Indigenous Syncretism and the Abrahamic Religions

Kevin A. Thompson
March 22, 2026

Photo: A Mardi Gras Indian, with Christian imagery, 2010, New Orleans, by Karen Apricot, Wikimedia

In New Orleans, there are Black holiness churches where Sauk and Fox Tribal leader, Black Hawk, is worshipped. 

When Roman Catholics and Orthodox Christians recite their belief in the Communion of Saints, they celebrate a holy meal with all believers, past and present, living and deceased. This sounds like fellowship with the ancestors, yet the Bible also forbids eating food offered to idols. 

Apparently, acknowledging the ancestral realm is not idolatrous.

Syncretism is the combining practices of different cultures and belief systems. 

How do Indigenous people who practice Christianity reconcile their non-European spiritual beliefs with the doctrines of the European and Euro-American Christian Church?   

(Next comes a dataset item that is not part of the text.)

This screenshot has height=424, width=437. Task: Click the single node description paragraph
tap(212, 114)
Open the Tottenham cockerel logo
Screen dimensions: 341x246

Where do the beliefs and practices of Indigenous communities  intersect with the Abrahamic religions of Islam and Christianity, the two Abrahamic faiths that actually seek converts, and have even forced conversions in the past?

Photo: Woman and Santeria altar, Trinidad Cuba, 2010, by Mauro Didier, Wikimedia

As the Abrahamic faiths confess a belief in one God, who revealed Himself (and I do mean Him) to the patriarch Abraham, they have had a troubled relationship with beliefs outside their holy books, including those that foreign wives into the community.  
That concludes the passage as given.